Goulburn Weir, Australia’s oldest major irrigation structure and heralded as an engineering marvel of its time, has been awarded international heritage status.
The structure was completed in 1891 and, under the management of Goulburn-Murray Water (GMW), continues to supply properties in the Shepparton and Central Goulburn Irrigation Districts as well as filling the Waranga Basin water storage and forming Lake Nagambie.
Its sterling service will be recognised much further afield this month in Mexico City, where delegates to the International Commission on Irrigation and Drainage (ICID) will gather for its triennial conference from October 8 to 14.
The ICID was established in 1950 and is a professional network of experts in irrigation, drainage and flood management. Its main mission is to exchange knowledge and technology to promote water security, sustainable rural development and increased crop yields to feed the world.
In 2012, the ICID resolved to formally recognise significant irrigation and drainage structures that have contributed to these goals.
“The dams, weirs and other man-made works that are selected to be listed by the ICID as official Heritage Irrigation Structures also have to be more than 100 years old,” GMW Managing Director Pat Lennon said.
“So Goulburn Weir will take its place alongside structures as famous as the Aswan Dam in Egypt – bigger than anything the world had ever seen when initially completed in 1901 – to weirs and canals in China that have served civilisations for a thousand years or more.”

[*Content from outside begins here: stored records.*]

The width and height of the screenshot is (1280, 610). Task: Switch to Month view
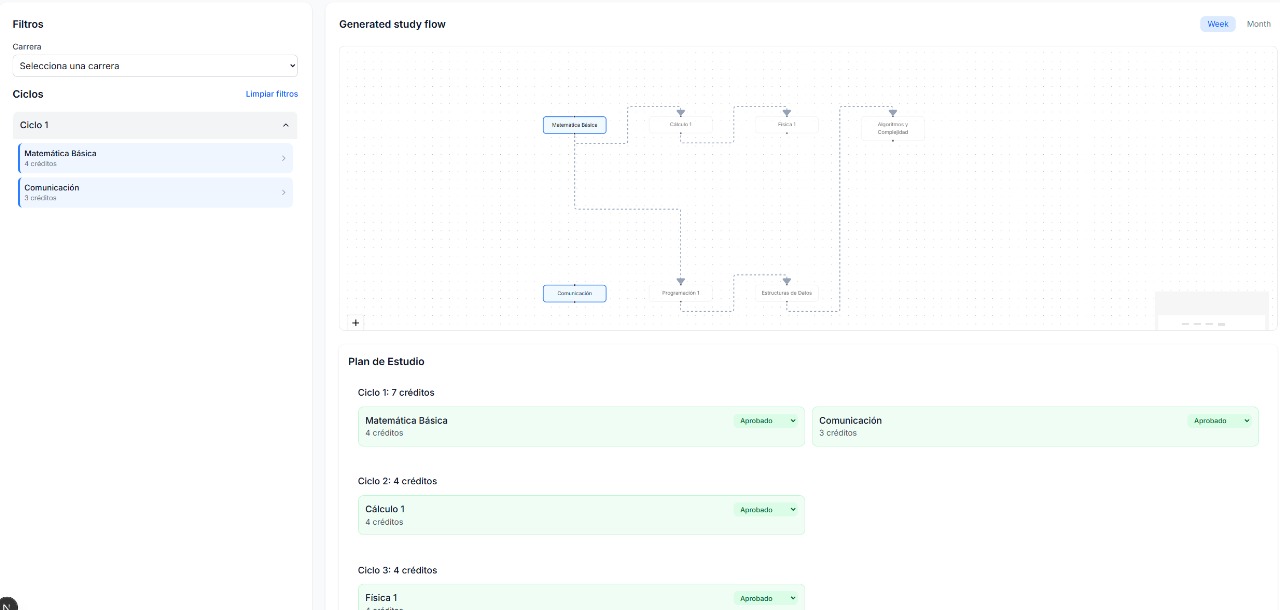click(x=1258, y=23)
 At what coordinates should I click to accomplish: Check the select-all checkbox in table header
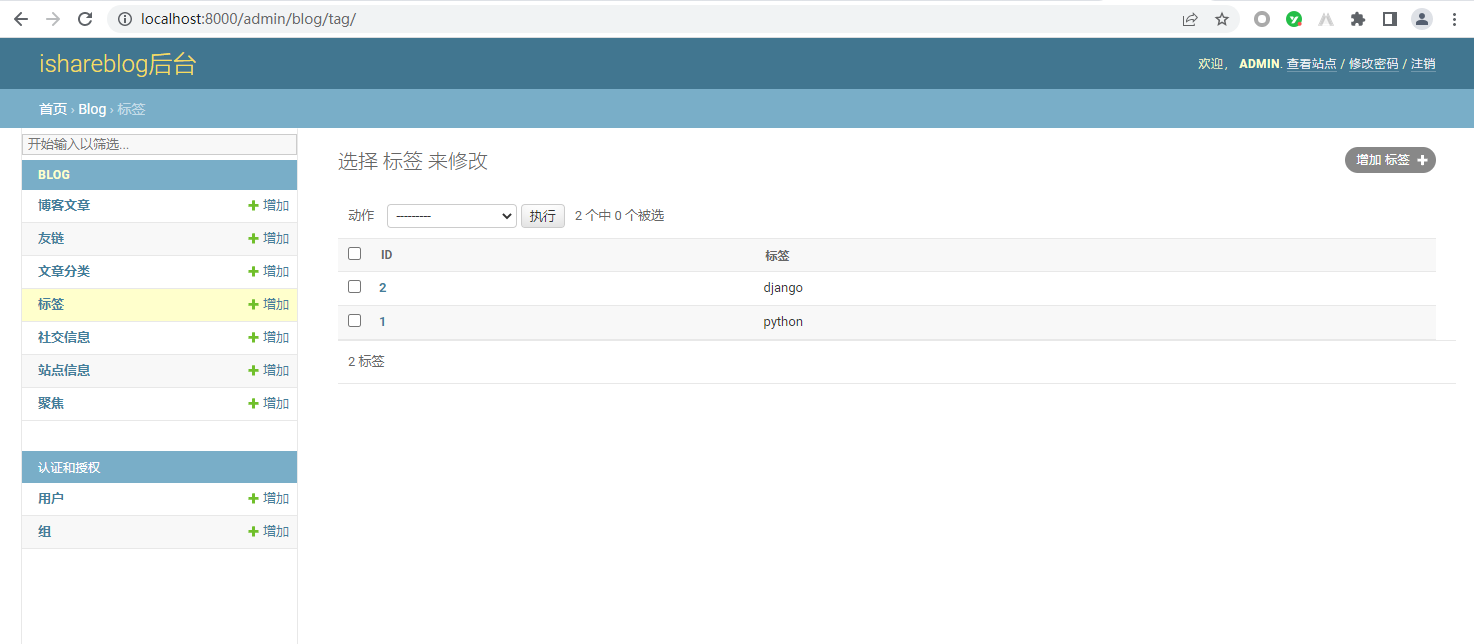point(354,254)
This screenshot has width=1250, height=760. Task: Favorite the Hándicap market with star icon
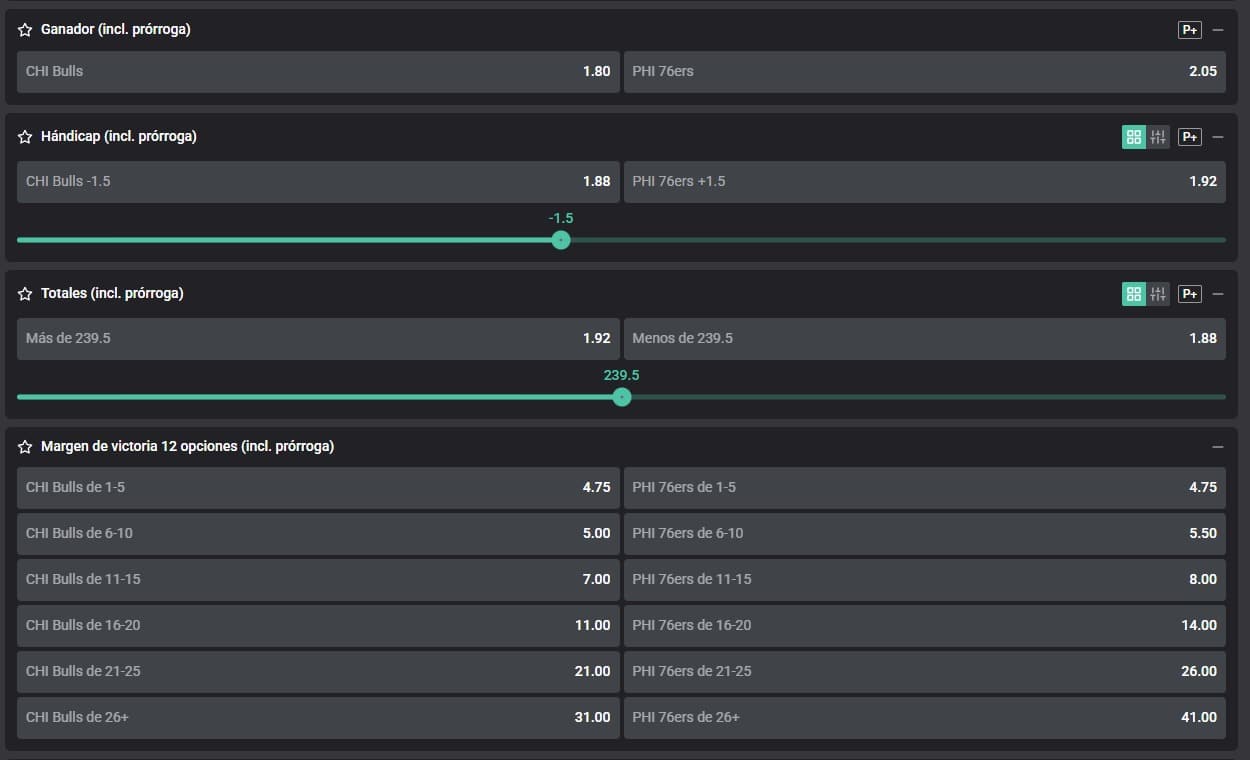[x=25, y=137]
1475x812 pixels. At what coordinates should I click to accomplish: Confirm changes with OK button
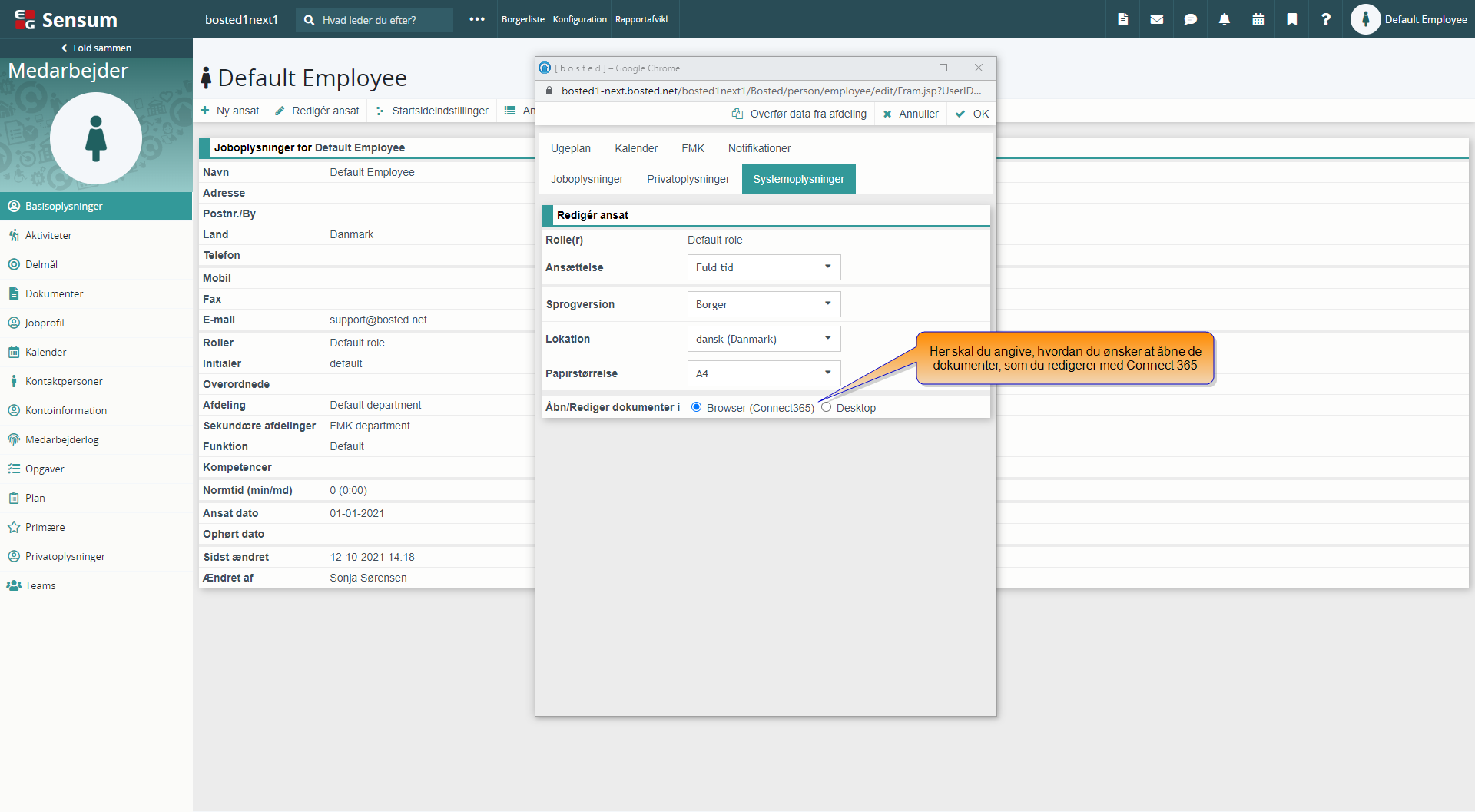tap(973, 114)
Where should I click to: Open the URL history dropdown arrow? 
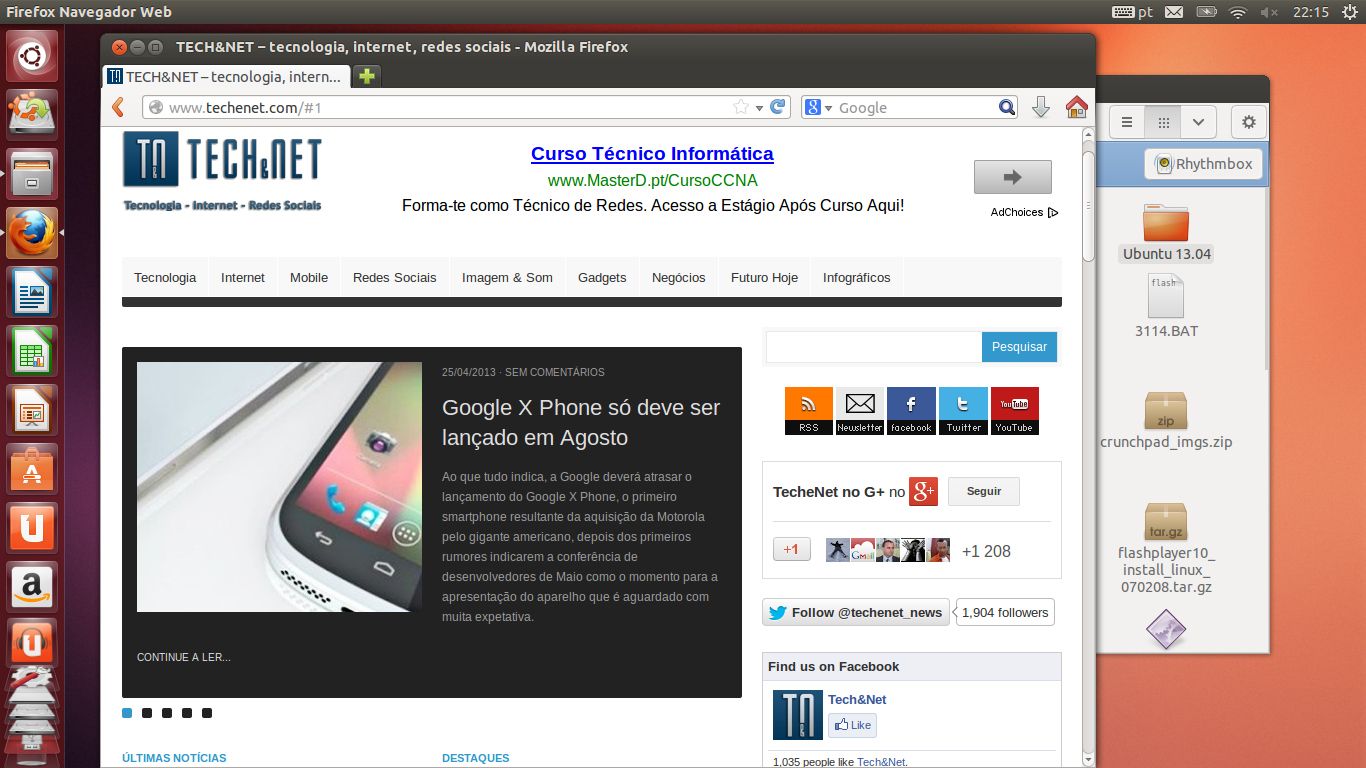pos(759,108)
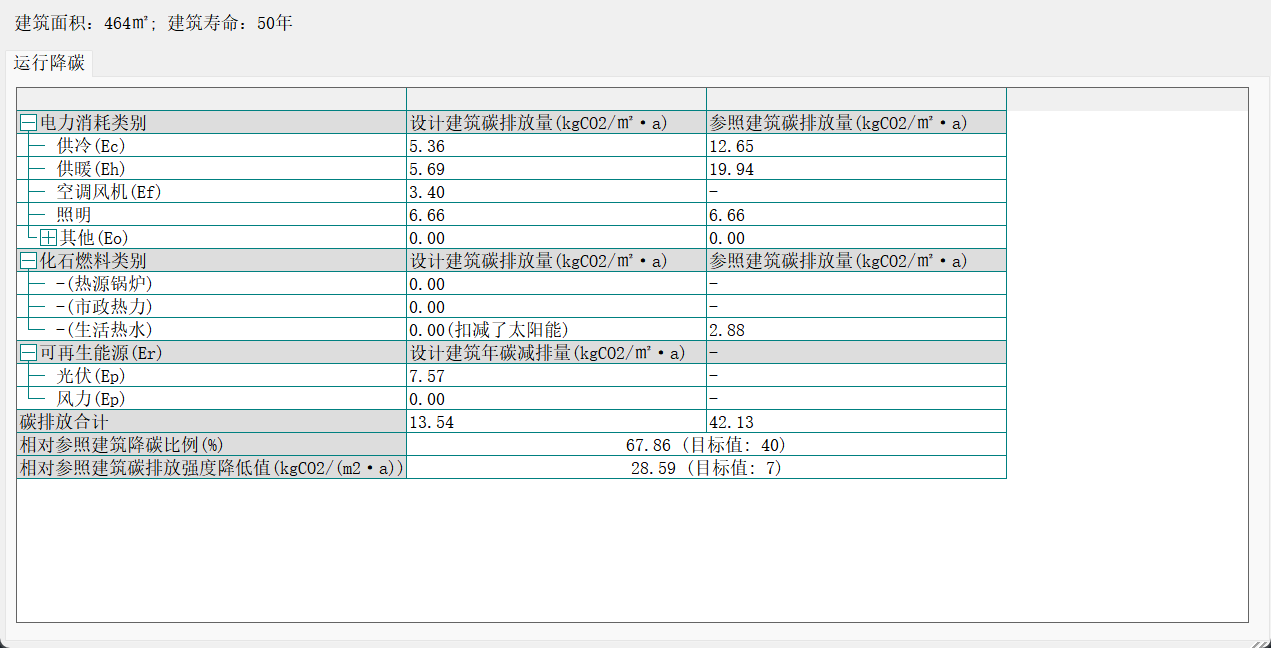The height and width of the screenshot is (648, 1271).
Task: Click the 供暖 reference value 19.94
Action: (731, 169)
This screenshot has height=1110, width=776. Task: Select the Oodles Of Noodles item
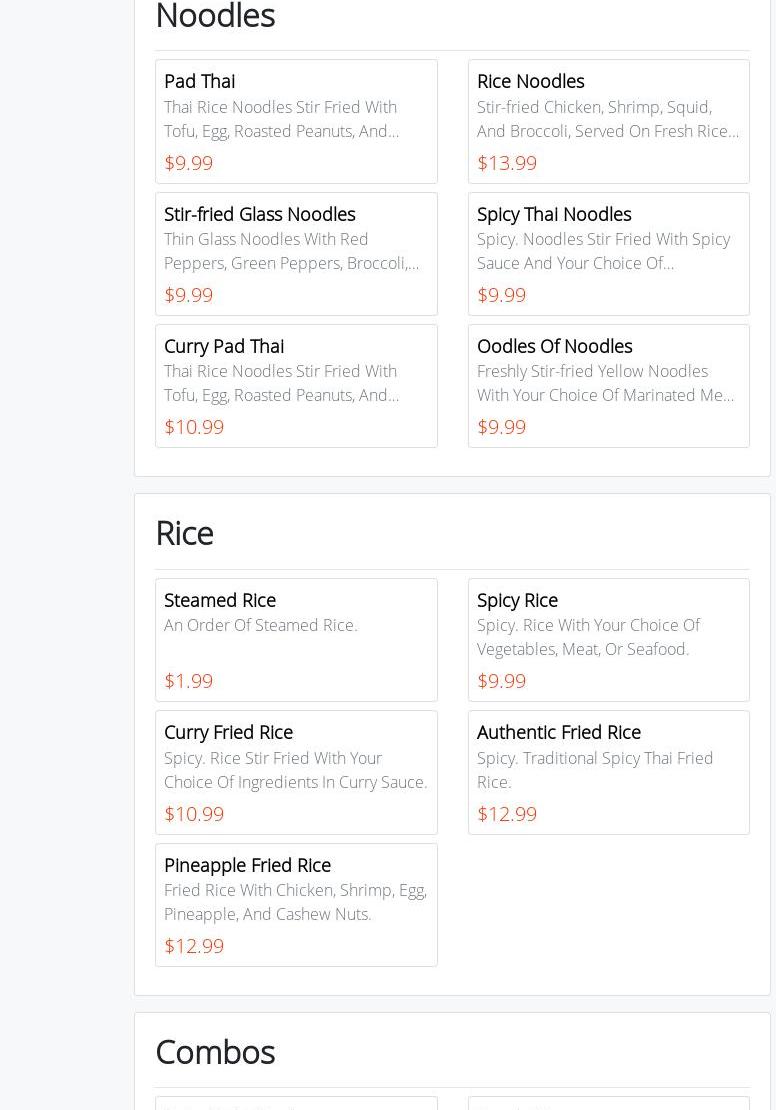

Much more than concrete and cast iron, Goulburn Weir quickly proved critical to the prosperity of central Victorian communities and incorporated one of the first hydro-electric turbines in the southern hemisphere. The weir was considered very advanced engineering, even appearing on the Australian half-sovereign and 10-shilling banknotes in the early 20th century.
Visitors from across Victoria came to admire the weir’s steady, bright electric light and floodlit water spray when the gates were open at night, also making it popular for social events.
“A feature of Heritage Irrigation Structure listing is that, unlike some world heritage honours, the ICID recognises these are working structures that not only deserve preservation but also require upgrading and maintenance to continue to serve communities,” Mr Lennon said.
“So when Goulburn Weir was refurbished in 1988 with new steel gates and other improvements, experts ensured some of its original features were retained and won an Engineering Excellence Award for this attention to its history and charm.”
Mr Lennon said GMW, which has a permanent storage office at Goulburn Weir, would continue to protect the structure’s heritage and keep it in peak operating condition.
“Goulburn Weir’s selection as a Heritage Irrigation Structure by ICID experts is an important reminder of its value, not only to Victorians and Australia but now the wider world.”
Goulburn Weir fast facts
- Built between 1887 and 1891, the Goulburn Weir is located on the Goulburn River, about 8km north of Nagambie in central Victoria.
- It was the first major diversion structure built for irrigation in Australia.
- The weir’s embankment is 127m long and 15m high.
- Nine steel gates are used to supply irrigation water while the weir incorporates two replicas of its original gates and lifting gear.
- Goulburn Weir has a capacity of 25,500 ML and covers a submerged area of 1,130ha when full.
- The Goulburn Weir and its associated recreation area is recognised by the National Trust of Australia and Heritage Victoria as a place of high significance.